LAAD 2019: WFEL Highlights Bridging for Emergency & Disaster Operations

Fast and Efficient Gap-Crossing Capabilities

With a long history of serving the South American military and governmental market, bridging specialist WFEL will be highlighting its emergency and disaster zone rapidly deployable bridging solutions at LAAD 2019, alongside partner companies Krauss-Maffei Wegmann and Nexter.

The region is no stranger to extreme weather conditions, but recent years have seen the continent hit by some of the worst disasters on record, including earthquakes, hurricanes, severe flooding and landslides. In the aftermath, needing to move people and emergency aid quickly and safely, national armed forces are often called upon to help alongside local and national agencies; the trend towards collaboration in the world of disaster relief is constantly on the increase.

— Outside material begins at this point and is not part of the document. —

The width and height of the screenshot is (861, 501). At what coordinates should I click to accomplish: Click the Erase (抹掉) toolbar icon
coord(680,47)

As extreme weather events increase in number and scale, susceptible countries – including those in the Latin America region – need to put in place appropriate contingency plans, including holding a stock of rapidly-deployable, temporary infrastructure to allow swift access to affected areas in time-critical situations. Government departments – including defence forces and disaster relief agencies – are increasingly working together to share resources, which makes dual-use systems that can be deployed both in combat and emergency relief missions hugely valuable.

Adaptable, rapidly-deployable military bridges are seen as the ideal solution. Not only do they provide the advantage of fast deployment, they can also be a more cost-effective alternative to moving large quantities of aid by helicopter.

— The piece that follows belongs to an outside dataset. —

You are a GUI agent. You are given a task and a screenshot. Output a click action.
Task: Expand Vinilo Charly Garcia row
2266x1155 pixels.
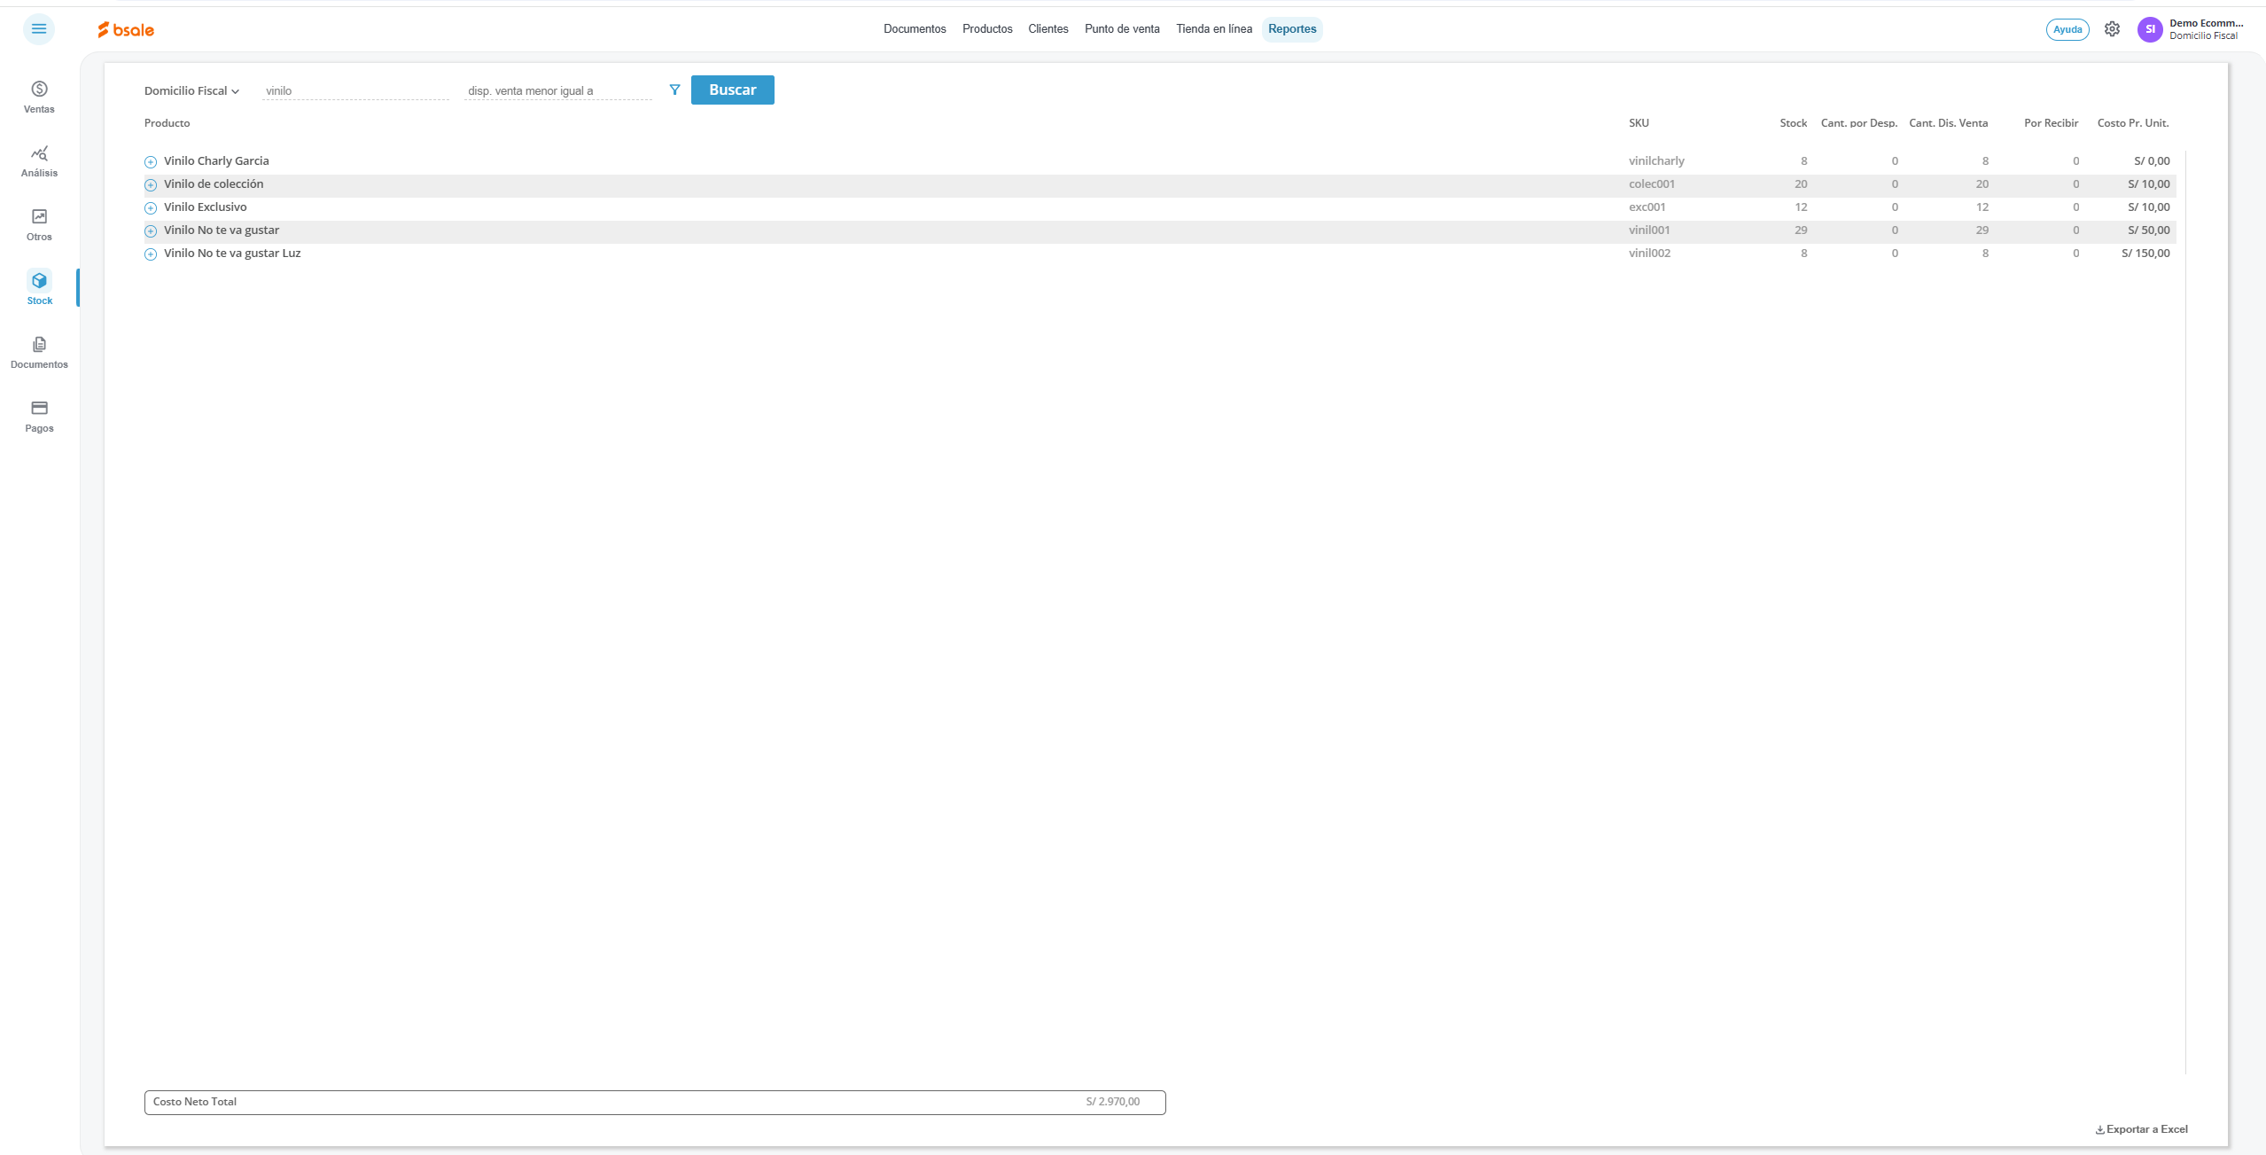151,161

WFEL’s Dry Support Bridge (DSB) has attracted significant interest from armed forces and emergency and disaster relief bodies, and is already held in inventory by the armed forces on several continents. The DSB is the longest non-reinforced bridge of its class anywhere in the world and is rated to MLC 120. Using an innovative launching mechanism, the system is versatile and can be adapted to fit to a variety of host vehicles commonly used by the armed forces. Crucially, in rapidly-escalating combat or disaster relief scenarios when every second counts, the DSB offers fast and efficient deployment. Eight soldiers or trained civilians can launch the system to cross a 46m gap in less than 90 min, providing fast access for vehicles and quickly getting people and supplies moving.

The strength of WFEL’s Medium Girder Bridge (MGB) lies in its adaptability. Made up of several components, it can be added to or swapped as required, no matter what the age of the bridge, helping to maximise the lifespan of older stock. This also enables variance in the gap span between 10m and 76m, to fit almost any purpose. The bridge can be converted to a floating system, making it suitable for flood rescue and additional add-ons include handrails and kerbs, making it well-suited for challenging passing conditions in natural disasters.

As with the DSB, the MGB is lightweight and easily transportable. Its modular design means it can be constructed by hand without the need for heavy plant or machinery, which can be tricky to negotiate in hostile or constricted territories.

To date, over 500 MGB systems have been produced for armed forces across the world, including North and Latin America, Africa, Australasia, Europe and the Far East. Because of its multiple capabilities, it remains in demand for both military and emergency and disaster relief operations.